Sebagai sebuah negara merdeka dan berdaulat penuh, dalam usia cukup lama masih tetap berdiri kokoh adalah merupakan sebuah prestasi yang membanggakan. Ini sebagai perjuangan yang tidak mudah mengingat banyak tantangan, banyak cobaan baik dari dalam maupun dari luar yang berusaha meruntuhkannya. Tantangan dari dalam misalnya tuntutan untuk memisahkan diri melalui gerakan separatis, kemudian munculnya kelompok-kelompok tertentu yang menawarkan ideologi lain untuk menggantikan dasar negara saat ini sehingga mengganggu kenyamanan berbangsa yang berpotensi memecah belah keutuhan negara. Tantangan dari luar pun cukup banyak seperti sengketa batas, upaya menganeksasi wilayah tertentu di daerah-daerah perbatasan, keinginan menguasai sumber daya alam melalui politik adu domba, menjerat dengan utang serta juga memonopoli perdagangan dan ekonomi melalui sistem yang tidak adil, dll. Kesemuanya terjadi sejak awal kemerdekaan sampai saat ini dan sangat menguras energi anak bangsa untuk melewatinya, sehingga bertahan dengan kondisi sekarang adalah merupakan ikhtiar yang patut di syukuri.
Tantangan dan cobaan silih berganti, namun sebenarnya Indonesia telah menorehkan kemajuan di berbagai sektor bahkan telah menempatkan posisinya diperhitungkan di kancah global. Dari waktu ke waktu pembangunan terus digulirkan dan sebagian hasilnya telah mengubah wajah Indonesia. Saat ini perlahan pasti Indonesia terus berjalan, bergerak maju dengan percaya diri meninggalkan sebagian negara lainnya sekaligus mematahkan tesis kaum pesimis dan skeptis yang melihat negara ini dengan sinis.
Ramalan dan Prediksi
Sejatinya banyak ramalan dan prediksi tentang Indonesia kedepannya, ada yang ragu Indonesia akan tetap ada namun ada juga yang yakin Indonesia berjaya. Yang ragu, meramalkan suatu saat kita akan bercerita kepada anak cucu kita bahwa kita pernah punya suatu negara yang namanya Indonesia. Barangkali ramalan ini berangkat dari tesisnya John Naisbitt dalam Global Paradox (1994) yang menyoal dampak demokratisasi di berbagai belahan dunia. Secara eksplisit ditegaskan semakin besar demokrasi, semakin banyak negara, semakin kecil bagian dari ekonomi global. Bahwa berkembangnya demokrasi justru menimbulkan pecahnya negara menjadi unit-unit kecil. Secara kalkulatif bumi ini diprediksi akan dihuni oleh 1000 negara baru kedepannya. Ini berarti Indonesia punya potensi menyumbang hadirnya negara baru sebagaimana ramalan tersebut, mengingat posisinya sebagai salah negara berdemokrasi. Banyak pihak sepakat ramalan ini ketika mengaitkan dengan situasi dan kondisi internal bangsa yang selalu berkutat dengan isu sensitif dan ketegangan sosial.

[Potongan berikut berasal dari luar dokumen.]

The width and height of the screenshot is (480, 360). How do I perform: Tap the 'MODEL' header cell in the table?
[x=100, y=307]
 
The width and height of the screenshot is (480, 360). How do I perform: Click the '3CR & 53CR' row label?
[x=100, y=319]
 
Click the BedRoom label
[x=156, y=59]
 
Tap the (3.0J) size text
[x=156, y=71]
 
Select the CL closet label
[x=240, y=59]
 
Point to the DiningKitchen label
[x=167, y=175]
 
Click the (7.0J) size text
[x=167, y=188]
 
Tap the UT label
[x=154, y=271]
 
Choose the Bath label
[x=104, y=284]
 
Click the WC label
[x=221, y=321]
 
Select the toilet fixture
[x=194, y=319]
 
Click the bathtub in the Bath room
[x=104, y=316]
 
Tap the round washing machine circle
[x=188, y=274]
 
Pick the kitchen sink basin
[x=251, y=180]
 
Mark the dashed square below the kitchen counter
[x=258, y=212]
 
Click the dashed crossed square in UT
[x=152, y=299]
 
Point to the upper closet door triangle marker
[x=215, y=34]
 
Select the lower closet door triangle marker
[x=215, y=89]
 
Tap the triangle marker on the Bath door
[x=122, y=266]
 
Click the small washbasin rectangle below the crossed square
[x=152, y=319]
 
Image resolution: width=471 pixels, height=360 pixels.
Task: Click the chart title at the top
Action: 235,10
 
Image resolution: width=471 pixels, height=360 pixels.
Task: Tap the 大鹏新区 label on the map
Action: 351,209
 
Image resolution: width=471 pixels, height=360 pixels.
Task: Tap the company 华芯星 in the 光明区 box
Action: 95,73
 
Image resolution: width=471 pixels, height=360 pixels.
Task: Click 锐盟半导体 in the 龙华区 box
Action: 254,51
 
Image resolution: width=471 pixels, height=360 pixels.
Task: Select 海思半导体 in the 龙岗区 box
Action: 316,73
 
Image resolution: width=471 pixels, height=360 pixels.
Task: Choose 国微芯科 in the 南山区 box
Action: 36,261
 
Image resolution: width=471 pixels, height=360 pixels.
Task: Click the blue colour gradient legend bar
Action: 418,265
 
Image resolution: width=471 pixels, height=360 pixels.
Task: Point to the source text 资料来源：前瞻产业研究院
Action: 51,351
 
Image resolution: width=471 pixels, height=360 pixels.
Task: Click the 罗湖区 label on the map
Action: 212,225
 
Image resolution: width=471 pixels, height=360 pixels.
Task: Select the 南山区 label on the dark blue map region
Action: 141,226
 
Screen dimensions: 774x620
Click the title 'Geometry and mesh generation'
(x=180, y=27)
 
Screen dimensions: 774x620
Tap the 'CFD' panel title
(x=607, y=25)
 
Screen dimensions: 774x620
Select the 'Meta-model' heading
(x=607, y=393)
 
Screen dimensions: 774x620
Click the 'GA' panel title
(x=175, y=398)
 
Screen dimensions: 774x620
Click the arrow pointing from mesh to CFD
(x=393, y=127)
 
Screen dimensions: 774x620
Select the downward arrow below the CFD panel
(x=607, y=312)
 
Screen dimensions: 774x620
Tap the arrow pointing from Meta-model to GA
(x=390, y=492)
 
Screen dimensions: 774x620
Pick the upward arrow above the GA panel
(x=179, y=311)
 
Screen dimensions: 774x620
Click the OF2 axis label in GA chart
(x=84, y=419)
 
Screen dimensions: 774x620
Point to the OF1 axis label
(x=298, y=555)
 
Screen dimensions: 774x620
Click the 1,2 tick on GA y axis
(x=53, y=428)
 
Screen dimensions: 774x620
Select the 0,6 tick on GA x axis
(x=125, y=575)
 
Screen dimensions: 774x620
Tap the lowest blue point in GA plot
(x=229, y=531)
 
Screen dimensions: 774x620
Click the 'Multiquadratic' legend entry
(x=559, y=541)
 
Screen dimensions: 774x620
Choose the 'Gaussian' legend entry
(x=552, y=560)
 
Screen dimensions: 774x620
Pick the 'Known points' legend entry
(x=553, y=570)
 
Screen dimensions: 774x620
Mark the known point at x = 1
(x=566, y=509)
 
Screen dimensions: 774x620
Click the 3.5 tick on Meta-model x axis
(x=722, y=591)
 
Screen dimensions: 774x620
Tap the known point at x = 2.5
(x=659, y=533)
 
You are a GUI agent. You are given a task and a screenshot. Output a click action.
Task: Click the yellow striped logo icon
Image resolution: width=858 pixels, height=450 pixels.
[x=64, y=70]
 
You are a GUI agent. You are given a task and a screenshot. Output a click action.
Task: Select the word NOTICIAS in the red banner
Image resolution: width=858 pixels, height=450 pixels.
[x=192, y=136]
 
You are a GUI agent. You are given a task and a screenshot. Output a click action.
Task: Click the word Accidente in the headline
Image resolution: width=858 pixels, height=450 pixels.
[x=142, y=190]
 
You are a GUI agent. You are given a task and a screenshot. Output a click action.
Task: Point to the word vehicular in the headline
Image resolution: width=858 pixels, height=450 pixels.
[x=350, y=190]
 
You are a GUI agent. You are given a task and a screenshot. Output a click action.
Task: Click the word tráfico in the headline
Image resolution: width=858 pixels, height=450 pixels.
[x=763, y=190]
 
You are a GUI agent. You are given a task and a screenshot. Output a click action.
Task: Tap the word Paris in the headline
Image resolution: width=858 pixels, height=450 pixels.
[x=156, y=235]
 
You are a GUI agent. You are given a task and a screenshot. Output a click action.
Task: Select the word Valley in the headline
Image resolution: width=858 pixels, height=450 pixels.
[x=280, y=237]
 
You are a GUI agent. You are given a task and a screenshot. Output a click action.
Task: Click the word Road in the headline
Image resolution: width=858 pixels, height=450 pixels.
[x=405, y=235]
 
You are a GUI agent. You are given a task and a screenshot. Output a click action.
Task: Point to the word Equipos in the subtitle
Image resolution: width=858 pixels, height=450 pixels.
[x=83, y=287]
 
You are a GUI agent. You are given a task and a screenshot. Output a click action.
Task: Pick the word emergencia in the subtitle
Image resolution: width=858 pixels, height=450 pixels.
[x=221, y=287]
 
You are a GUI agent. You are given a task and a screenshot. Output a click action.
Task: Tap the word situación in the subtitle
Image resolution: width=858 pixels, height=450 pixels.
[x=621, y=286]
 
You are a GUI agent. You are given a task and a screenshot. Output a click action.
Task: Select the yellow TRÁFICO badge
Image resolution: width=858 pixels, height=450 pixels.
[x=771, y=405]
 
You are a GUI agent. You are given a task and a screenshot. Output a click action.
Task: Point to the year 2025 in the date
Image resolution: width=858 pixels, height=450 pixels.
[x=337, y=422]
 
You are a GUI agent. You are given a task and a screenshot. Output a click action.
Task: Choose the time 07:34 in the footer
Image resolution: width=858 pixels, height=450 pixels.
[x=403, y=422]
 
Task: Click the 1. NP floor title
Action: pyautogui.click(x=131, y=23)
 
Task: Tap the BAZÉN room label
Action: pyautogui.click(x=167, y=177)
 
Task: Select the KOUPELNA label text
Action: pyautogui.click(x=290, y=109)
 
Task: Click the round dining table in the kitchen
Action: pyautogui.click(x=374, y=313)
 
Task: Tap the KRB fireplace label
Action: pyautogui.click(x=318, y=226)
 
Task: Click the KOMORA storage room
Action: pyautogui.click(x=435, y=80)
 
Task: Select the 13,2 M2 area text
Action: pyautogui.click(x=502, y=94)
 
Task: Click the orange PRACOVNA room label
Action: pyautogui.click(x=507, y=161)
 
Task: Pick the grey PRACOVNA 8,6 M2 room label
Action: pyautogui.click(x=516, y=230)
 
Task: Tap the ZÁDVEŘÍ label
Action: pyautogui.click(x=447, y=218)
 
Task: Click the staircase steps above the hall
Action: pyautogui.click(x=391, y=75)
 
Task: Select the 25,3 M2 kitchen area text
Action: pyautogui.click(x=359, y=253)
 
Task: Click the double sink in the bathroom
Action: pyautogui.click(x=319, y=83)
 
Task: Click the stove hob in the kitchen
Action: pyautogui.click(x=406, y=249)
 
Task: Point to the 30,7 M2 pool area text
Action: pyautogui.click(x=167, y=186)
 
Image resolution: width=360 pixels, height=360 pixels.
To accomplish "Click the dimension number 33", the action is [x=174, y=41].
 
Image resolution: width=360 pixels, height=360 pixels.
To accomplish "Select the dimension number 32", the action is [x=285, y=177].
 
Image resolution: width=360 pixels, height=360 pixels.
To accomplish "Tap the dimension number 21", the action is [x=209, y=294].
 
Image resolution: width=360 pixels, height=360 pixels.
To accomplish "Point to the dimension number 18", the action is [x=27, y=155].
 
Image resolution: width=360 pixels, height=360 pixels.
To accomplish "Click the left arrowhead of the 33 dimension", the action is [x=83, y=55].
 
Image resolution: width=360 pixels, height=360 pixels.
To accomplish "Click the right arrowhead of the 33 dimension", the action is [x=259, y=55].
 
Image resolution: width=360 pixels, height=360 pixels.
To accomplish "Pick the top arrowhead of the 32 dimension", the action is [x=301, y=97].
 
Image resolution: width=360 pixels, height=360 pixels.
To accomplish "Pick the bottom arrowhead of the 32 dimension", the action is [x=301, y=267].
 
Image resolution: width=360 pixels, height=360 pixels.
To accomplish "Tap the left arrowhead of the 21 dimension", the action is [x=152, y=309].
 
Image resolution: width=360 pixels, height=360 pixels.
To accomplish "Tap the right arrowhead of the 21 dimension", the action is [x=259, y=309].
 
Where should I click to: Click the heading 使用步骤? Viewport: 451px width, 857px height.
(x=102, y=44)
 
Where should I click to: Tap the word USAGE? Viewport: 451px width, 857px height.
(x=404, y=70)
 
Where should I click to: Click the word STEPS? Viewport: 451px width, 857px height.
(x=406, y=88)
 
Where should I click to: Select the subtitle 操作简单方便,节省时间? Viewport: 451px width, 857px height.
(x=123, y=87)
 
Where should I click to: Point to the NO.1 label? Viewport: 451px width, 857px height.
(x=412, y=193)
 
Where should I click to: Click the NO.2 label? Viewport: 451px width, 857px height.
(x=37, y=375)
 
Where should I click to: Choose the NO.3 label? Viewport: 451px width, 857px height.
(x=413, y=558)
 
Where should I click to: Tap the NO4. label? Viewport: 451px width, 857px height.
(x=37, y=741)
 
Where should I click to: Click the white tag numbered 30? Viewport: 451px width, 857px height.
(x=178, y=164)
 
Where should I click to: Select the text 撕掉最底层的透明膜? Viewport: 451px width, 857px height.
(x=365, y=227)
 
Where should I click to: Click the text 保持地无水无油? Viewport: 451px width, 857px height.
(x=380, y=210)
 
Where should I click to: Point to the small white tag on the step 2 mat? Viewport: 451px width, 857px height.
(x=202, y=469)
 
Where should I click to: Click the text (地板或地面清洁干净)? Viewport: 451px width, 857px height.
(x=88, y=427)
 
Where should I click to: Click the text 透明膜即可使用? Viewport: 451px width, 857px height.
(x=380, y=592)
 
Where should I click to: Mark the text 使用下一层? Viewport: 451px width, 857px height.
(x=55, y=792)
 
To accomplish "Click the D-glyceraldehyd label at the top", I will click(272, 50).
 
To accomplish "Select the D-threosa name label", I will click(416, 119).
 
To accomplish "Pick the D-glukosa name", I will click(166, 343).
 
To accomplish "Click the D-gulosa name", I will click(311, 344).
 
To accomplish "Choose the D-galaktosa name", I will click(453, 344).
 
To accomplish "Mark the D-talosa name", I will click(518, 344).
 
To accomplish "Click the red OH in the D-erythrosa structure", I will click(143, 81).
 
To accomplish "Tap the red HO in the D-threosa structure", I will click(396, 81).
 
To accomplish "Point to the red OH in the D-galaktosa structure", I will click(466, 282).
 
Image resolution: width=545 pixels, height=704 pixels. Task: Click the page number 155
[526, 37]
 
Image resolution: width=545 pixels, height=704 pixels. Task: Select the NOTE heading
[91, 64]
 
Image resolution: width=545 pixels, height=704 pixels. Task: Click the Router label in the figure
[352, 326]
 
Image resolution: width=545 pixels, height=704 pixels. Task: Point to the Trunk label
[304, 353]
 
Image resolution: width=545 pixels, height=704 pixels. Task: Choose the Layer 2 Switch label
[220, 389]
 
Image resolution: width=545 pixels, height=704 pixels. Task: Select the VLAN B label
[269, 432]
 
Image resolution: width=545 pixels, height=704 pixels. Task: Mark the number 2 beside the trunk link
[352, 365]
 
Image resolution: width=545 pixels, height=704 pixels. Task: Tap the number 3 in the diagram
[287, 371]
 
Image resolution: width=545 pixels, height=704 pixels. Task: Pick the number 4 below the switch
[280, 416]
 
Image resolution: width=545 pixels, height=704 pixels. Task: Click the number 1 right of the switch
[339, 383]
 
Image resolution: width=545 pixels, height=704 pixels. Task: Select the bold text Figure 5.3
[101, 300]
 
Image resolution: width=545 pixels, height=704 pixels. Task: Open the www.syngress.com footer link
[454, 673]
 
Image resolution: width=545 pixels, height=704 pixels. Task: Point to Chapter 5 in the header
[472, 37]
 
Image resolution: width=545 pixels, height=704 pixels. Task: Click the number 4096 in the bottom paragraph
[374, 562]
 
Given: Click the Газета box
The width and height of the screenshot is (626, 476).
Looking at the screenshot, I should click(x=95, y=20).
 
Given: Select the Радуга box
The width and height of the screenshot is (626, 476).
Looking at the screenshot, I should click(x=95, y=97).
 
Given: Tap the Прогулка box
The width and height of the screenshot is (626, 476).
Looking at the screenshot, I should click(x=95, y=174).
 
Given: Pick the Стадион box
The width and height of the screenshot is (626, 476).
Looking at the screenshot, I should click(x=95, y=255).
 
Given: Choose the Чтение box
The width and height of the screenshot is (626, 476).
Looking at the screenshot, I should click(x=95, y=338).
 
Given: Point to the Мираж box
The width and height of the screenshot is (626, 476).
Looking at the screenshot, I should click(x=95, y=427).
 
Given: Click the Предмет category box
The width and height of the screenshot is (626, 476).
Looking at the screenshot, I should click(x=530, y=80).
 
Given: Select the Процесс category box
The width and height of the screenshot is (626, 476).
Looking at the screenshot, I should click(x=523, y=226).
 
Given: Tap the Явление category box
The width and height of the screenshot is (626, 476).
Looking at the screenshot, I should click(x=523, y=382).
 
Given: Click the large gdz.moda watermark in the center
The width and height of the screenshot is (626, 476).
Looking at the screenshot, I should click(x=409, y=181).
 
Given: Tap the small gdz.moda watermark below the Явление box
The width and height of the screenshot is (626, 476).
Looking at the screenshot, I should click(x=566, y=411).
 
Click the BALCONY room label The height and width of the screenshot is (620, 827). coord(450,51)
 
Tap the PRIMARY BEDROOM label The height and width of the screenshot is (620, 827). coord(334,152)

Di sisi lain, kondisi Indonesia saat ini telah membuat takjub sebagian kalangan sehingga memunculkan ramalan dan prediksi yang berbeda. Kembali beredar luas cerita ramalan masa lalu oleh Prabu Jayabaya yang menyebut bahwa akan datang zaman baru, zaman yang penuh kemegahan dan kemuliaan, yakni zaman keemasan Nusantara. Konon zaman baru itu akan datang seiring datangnya sang Ratu Adil atau Satria Piningit. Tidak jelas menyebut kapan waktunya namun sebagian orang mulai mendekat-dekatkan ramalan tersebut dengan ilmu cocokologi bahwa saat kejayaan Indonesia menggapai Gemah Ripah Loh Jinawi telah dekat. Bahkan ada yang menggunakan kalkulasi siklus kejayaan 7 (tujuh) abad Indonesia sehingga dengan yakin menyatakan abad 21 adalah abadnya Indonesia. Bahwa Indonesia pernah berjaya pada abad ke-7 (tujuh) pada masa Sriwijaya, kemudian abad ke-14 pada masa Majapahit. Kalkulasi siklus ini memang bisa diterima dengan pendekatan teori siklus dalam teori-teori perubahan sosial sebagaimana dikemukakan para penganut teori ini. Pitirim A. Sorokin (1889-1969), Oswald Spengler (1880-1936), dan Arnold Toynbee (1889-1975) sepakat bahwa peralihan masyarakat merupakan siklus berputar ke tahap awal untuk peralihan selanjutnya. Bahwa setiap peradaban besar mengalami proses pentahapan kelahiran, pertumbuhan, dan keruntuhan dan akan berputar terus. Dengan berpegang pada teori ini maka sangat lumrah kalau sebagian kalangan menghitungnya dengan siklus 7(tujuh) abad tersebut.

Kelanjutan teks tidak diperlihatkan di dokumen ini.